Thursday 6 October 2016

A heartbreak or new beginning

The title of this post is titled a heartbreak or new beginning because recently it seems my life is like a constant cycle of meeting someone new but then after a short romantic period with him,  I develop feelings and then I'm stuck in this position where the other person doesn't feel the same way; we part ways and I can't seem to forget him until I meet some new again.

Recently a close friend of mine invited her group of friends round to my house for a house party. Within that group of friends I met a guy called P. P is a really sweet and considerate guy who was also good looking and tall. Despite being a bit drunk that night, after clubbing P stayed in my room that night. We shared an intimate night with each other. Similar to how I felt with William when I had a summer romance with him a few months ago. The warm feeling of someone sleeping next to you returned again. I never wanted it to end again. Since I develop feelings for someone quite easily, the morning came and I asked myself the same question ( especially in these few weeks) "was it love or a one night stand". I can't say I love him since I don't know much about him, all I can say is I can't stop thinking about him since that night. Again, I find myself stuck in this vicious cycle of falling for someone and not being able to stop thinking about him; until I meet someone else.

Eager to full myself from this heartbreaking cycle, I took my courage and messaged him telling him how I felt. Whether we had something between us or was it a one night stand. I find for guys one night stands are simply for fun, but for girls there is some emotion attached. Somehow when he kissed me, I felt something. His reply to my message was 'he was sorry he made me feel this way, he was not looking to be in a relationship, he wanted to stay friends to see where it would lead us." As a girl, how do I respond! A part of me wished I could be as emotionless as guys were. A simple switch that I could switch off when I didn't want to miss him. Its funny how I don't really know much about P but that one night changed my emotions. Even though, when I was sober I did think P was really cute ! <3 He could have wrote his reply to my message in a much more brutal way, but I think its best for me to not wait for him and to forget him as soon as possible,

To be honest if you asked me whether I wanted P as my boyfriend or not, I don't think he fits all the criteria to be my boyfriend. Firstly, P doesn't go to uni or my uni, therefore I wouldn't know how to explain to my friends and family how I met him. Nor do I want to be honest and say I met him at a party. He's two years older than me and doesn't have what I would consider a stable job. For me, image is very important since I would have to introduce him into my social circles. Family dinners and gatherings with friends, events filled with class, judgement and bitchness. Especially since he would be my first boyfriend, It was vital I do this well and with standards. He would have to fit my parents approval, my family's approval, and my friend's approval.

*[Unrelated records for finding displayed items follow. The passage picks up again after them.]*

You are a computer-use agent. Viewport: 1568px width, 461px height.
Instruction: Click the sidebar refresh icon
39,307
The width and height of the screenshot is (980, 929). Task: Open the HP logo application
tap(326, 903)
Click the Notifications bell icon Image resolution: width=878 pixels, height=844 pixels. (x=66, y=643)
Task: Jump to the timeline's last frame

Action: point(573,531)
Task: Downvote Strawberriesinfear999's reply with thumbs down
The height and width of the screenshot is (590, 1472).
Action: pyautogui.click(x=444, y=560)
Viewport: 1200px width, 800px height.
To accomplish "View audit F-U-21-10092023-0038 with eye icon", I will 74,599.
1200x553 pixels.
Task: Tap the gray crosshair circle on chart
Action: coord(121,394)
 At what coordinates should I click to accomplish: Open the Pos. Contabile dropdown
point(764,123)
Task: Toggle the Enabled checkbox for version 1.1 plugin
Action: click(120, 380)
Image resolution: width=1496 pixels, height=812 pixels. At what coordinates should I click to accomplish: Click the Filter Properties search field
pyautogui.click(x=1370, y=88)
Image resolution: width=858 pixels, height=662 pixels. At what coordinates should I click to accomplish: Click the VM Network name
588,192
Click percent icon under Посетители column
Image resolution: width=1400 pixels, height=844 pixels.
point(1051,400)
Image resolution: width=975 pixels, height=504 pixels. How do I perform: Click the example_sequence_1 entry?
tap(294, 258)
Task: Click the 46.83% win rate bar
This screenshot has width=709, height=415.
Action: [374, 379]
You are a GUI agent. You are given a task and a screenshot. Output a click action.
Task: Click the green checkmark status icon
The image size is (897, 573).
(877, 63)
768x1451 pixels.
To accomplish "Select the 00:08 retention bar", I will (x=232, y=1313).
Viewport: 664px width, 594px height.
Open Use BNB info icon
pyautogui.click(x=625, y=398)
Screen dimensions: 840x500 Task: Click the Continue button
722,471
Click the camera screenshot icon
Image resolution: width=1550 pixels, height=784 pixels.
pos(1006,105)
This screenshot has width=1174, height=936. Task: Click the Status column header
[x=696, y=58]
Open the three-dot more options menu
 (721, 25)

I have no right to judge a person nor do I like to, but I want to find a man that I will love in a long term relationship and not a short one. Therefore I just feel that since Im not sure about our relationship in the long term, its properly in the best interest we don't date.

I miss him and I want to see him again, but if its the boyfriend card then I'm not 100% sure I can give him that card. I think he feels the same way since he said he's not ready to be a relationship. A heartbreak or a new beginning? It feels like a heartbreak right now since I can't stop thinking about him or stop looking about his social media. Despite this, P is a really good guy and I always dream how nice it would be if he was waiting for me round the corner or outside my house when i came back from uni <3 ! But this is a dream and not reality! Wish I could time travel and replay that night again. That Chanel Cologne that lingered in my bed for two nights, felt like he was sleeping by my side again.

These days I post on instagram's version of snapchat because I know he looks at my story and I want him to. There is a side of my that wants to give him the impression I've 'moved on and living the most exciting life with all my friends', but deep down i'm still Sammy who has many insecurities and just wants someone to share her life with. Someone to create sweet memories with and experience dating. A new beginning ? Would he be the one in the end or is this another heartbreak ! I wish life wasn't so complicated.